FIG. 3 is a diagram for explaining an aspect of copying between discs.

FIG. 4 is a flowchart showing an operation of an example of the data reproducing method of the present invention.

FIG. 5 is a flowchart showing another operation of the data reproducing method of the present invention.

FIG. 6 is a block circuit diagram showing a configuration example of a data reproducing device of the present invention.

FIG. 7 is a block circuit diagram showing a configuration example of a main part of a data reproducing device of the present invention.

[Explanation of symbols]

T _SP Spiral track area T _CC Concentric track area D Disk-shaped recording medium

 ─────────────────────────────────────────────────── ─── Continuation of the front page (72) Inventor Hideo Owa 6-735 Kita-Shinagawa, Shinagawa-ku, Tokyo Sony Corporation (72) Inventor Yoshitomo Osawa 6-7 Kita-Shinagawa, Shinagawa-ku, Tokyo No. 35 Sony Corporation (72) Inventor Akira Kurihara 6-735 Kitashinagawa, Shinagawa-ku, Tokyo No. 35 Sony Corporation (72) Inventor Yoichiro Sako 6-7 35 Kita-Shinagawa, Shinagawa-ku, Tokyo No. Sony Corporation (72) Inventor Isao Kawashima 6-735 Kita-Shinagawa, Shinagawa-ku, Tokyo Sony Corporation

Claims (9)

[Claims] 1. A disk-shaped recording medium, comprising: a concentric track area having concentric tracks formed therein; and a spiral track area having spiral tracks formed therein. 2. The disc-shaped recording medium according to claim 1, wherein identification information of the concentric circular track area and the spiral track area is recorded. 3. The disk-shaped recording medium according to claim 1, wherein a plurality of said concentric circular track areas and a plurality of said spiral track areas are provided. 4. The disk-shaped recording medium according to claim 1, wherein the concentric track area and the spiral track area have different reproduction systems from each other. 5. The concentric track area is recorded in conformity with a constant angular velocity reproducing method, and the spiral track area is recorded in conformity with a constant linear velocity reproducing method.

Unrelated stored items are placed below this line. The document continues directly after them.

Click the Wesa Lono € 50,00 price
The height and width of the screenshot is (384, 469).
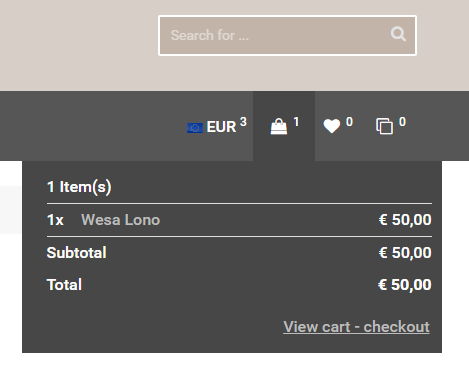click(x=405, y=220)
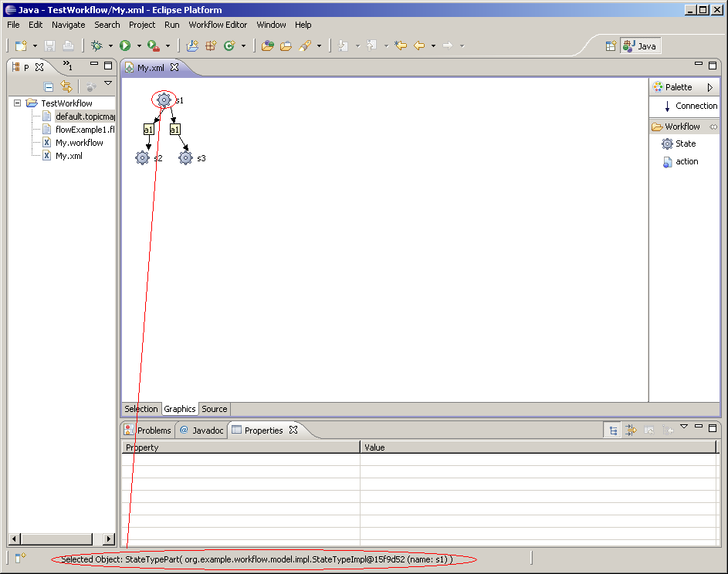728x574 pixels.
Task: Click the Package Explorer horizontal scrollbar
Action: coord(58,539)
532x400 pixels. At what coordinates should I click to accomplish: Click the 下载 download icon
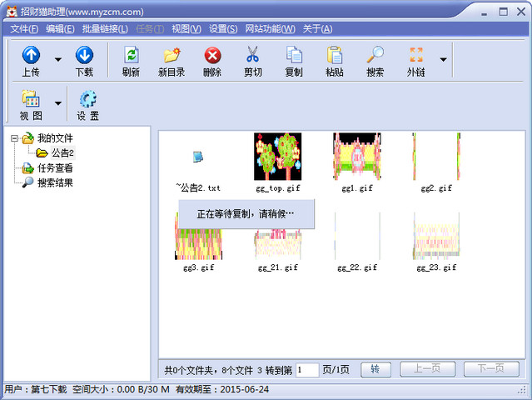pos(84,55)
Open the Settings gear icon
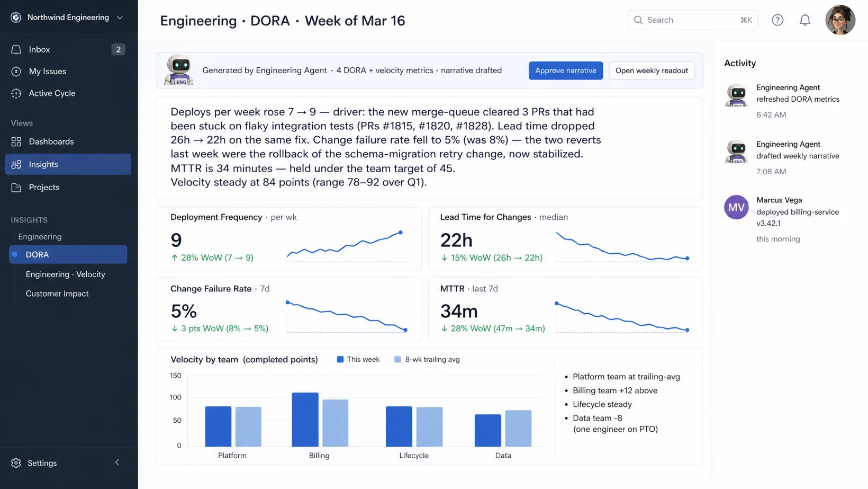 pyautogui.click(x=16, y=463)
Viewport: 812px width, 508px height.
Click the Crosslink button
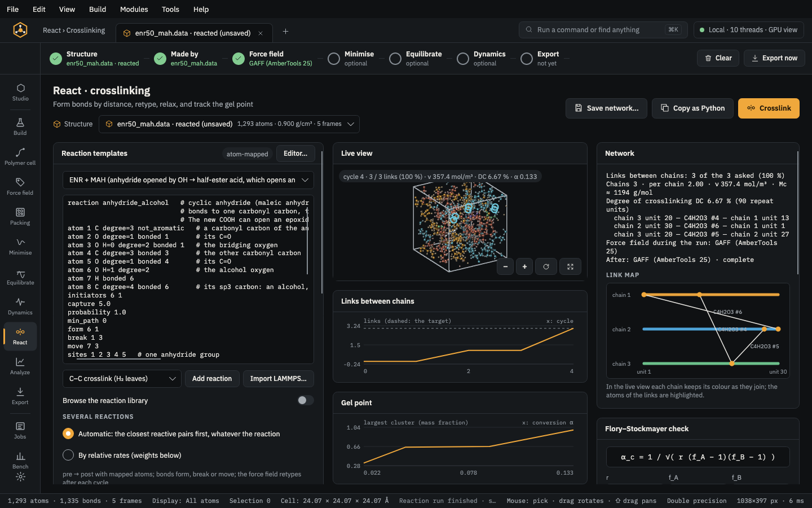point(769,108)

Disk-shaped recording medium. 6. A data reproducing method for reproducing data recorded on a disk-shaped recording medium, wherein the current reproducing position is a concentric track area where concentric tracks are formed, or a spiral track is formed. Discriminating step for discriminating whether or not it is a track type track region, and switching control for controlling the reproducing head to switch between a read state of recorded data in the concentric circular track region and a read state of recorded data in the spiral type track region according to the discrimination result A method for reproducing data, comprising: 7. The switching control step performs switching control according to identification information of the concentric circular track area and the spiral track area obtained by reading from the disk-shaped recording medium. Item 6. The data reproducing method according to Item 6. 8. A reproducing head capable of reading recorded data in a concentric track area having concentric tracks and recorded data in a spiral track area having spiral tracks, and a reproducing head. A data reproducing apparatus, comprising: a control unit that controls switching between a read state of recorded data in the concentric track area and a read state of recorded data in the spiral track area. 9. The control device according to claim 8, wherein the control means performs switching control according to identification information of the concentric track area and the spiral track area obtained by reading from a recording medium. Data playback device.